25 comments

[ 2.7 ms ] story [ 66.7 ms ] thread
Festo is just fascinating. I feel like a child every time they produce a new video like this.
I honestly had no idea such things were possible. Aside from the sheer amazing delight, are there advantages to flapping-wing modes of flight?
It's the future! I think that it would be great for agility, and perhaps to mimic insects so the army can use them covertly.
Or to replace the bees (see "Bees Dying" currently on the HN front page) if/when they go extinct
There must be some, I guess, but certainly not the comfort of possible passengers according to the video.
While I am amazed at the engineering and seriously impressed at what they accomplished, I can't help but watch the video and think that that is one portly-looking dragonfly.
Yep!

Though for a first generation it looks quite good. It is quite functional indeed, and a great achievement for the engineers.

But yes, the tail and head seem to pick up a lot vibration of swinging wings. Can't wait for the next iteration!

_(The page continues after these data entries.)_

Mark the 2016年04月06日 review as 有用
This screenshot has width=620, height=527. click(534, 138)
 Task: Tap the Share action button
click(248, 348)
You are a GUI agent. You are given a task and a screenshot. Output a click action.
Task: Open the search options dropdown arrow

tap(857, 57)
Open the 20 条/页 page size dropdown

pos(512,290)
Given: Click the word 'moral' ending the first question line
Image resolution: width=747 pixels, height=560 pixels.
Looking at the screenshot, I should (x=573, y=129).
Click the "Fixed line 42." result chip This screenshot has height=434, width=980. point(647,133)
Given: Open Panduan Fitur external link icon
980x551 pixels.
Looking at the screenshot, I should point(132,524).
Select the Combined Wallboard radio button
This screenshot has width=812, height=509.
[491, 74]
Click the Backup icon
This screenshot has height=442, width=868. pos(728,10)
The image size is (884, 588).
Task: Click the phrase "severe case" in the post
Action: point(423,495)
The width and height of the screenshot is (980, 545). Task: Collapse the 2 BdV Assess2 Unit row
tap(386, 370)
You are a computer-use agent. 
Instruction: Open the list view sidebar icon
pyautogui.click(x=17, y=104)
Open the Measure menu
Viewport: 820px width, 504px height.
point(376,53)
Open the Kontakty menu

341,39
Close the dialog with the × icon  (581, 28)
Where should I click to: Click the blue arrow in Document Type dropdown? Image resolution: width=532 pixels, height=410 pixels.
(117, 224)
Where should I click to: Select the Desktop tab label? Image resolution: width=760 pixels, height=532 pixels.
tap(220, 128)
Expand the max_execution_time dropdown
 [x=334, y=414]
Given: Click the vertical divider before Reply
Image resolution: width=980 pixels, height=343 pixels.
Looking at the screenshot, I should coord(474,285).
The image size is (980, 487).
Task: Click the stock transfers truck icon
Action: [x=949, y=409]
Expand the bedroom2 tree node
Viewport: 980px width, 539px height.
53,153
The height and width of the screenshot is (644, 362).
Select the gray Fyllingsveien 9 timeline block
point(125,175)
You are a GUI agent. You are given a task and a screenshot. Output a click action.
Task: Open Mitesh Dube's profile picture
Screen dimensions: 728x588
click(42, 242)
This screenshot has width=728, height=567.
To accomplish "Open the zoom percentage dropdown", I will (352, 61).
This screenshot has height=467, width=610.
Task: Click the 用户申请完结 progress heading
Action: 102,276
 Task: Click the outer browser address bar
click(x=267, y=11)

Looks like the park of the Permian period will be robotic.
That's a good PR. Instead of paying TV to say "FESTO makes best manufacturing automation devices" in a fancy way, they just dedicated some engineers and some budget to making cool things no-one ever did before.
That's so cool! At 63cm, I wouldn't exactly call it a dragon fly though...A flying squirrel maybe? :D
You must have some weird looking squirrels where you live.
Not exactly where I live, but there's a mountain nearby and I recently happened to go trekking, there were some giant squirrels - At the size of an average puppy dog, or an over-grown cat...
Really old dragonfly: http://en.wikipedia.org/wiki/Meganeura

Meganeura is a genus of extinct insects from the Carboniferous period approximately 300 million years ago, which resembled and are related to the present-day dragonflies. With wingspans of up to 65 cm (25.6 in), M. monyi is one of the largest known flying insect species; the Permian Meganeuropsis permiana is another. Meganeura were predatory, and fed on other insects, and even small amphibians.

Wow! Thanks for the info..here the dragon flies have a span of maximum say, something under 10 cm...so, was surprised to see something at 63 cm..
Whats really interesting is that the amount of oxygen in the air impacts the size of insects.

There was a study where by increasing the amount of oxygen in the air, in just a few generations, insect were gaining as much as 10% in size.

So what I find interesting is a swarm of these suckers. Put cameras on them and send a small swarm of 40-50 into a building. The fun part would be writing the pathfinding code so that they don't hit eachother.
I wonder how often real life dragonflys hit each other.
Does anyone know what servos they run in these?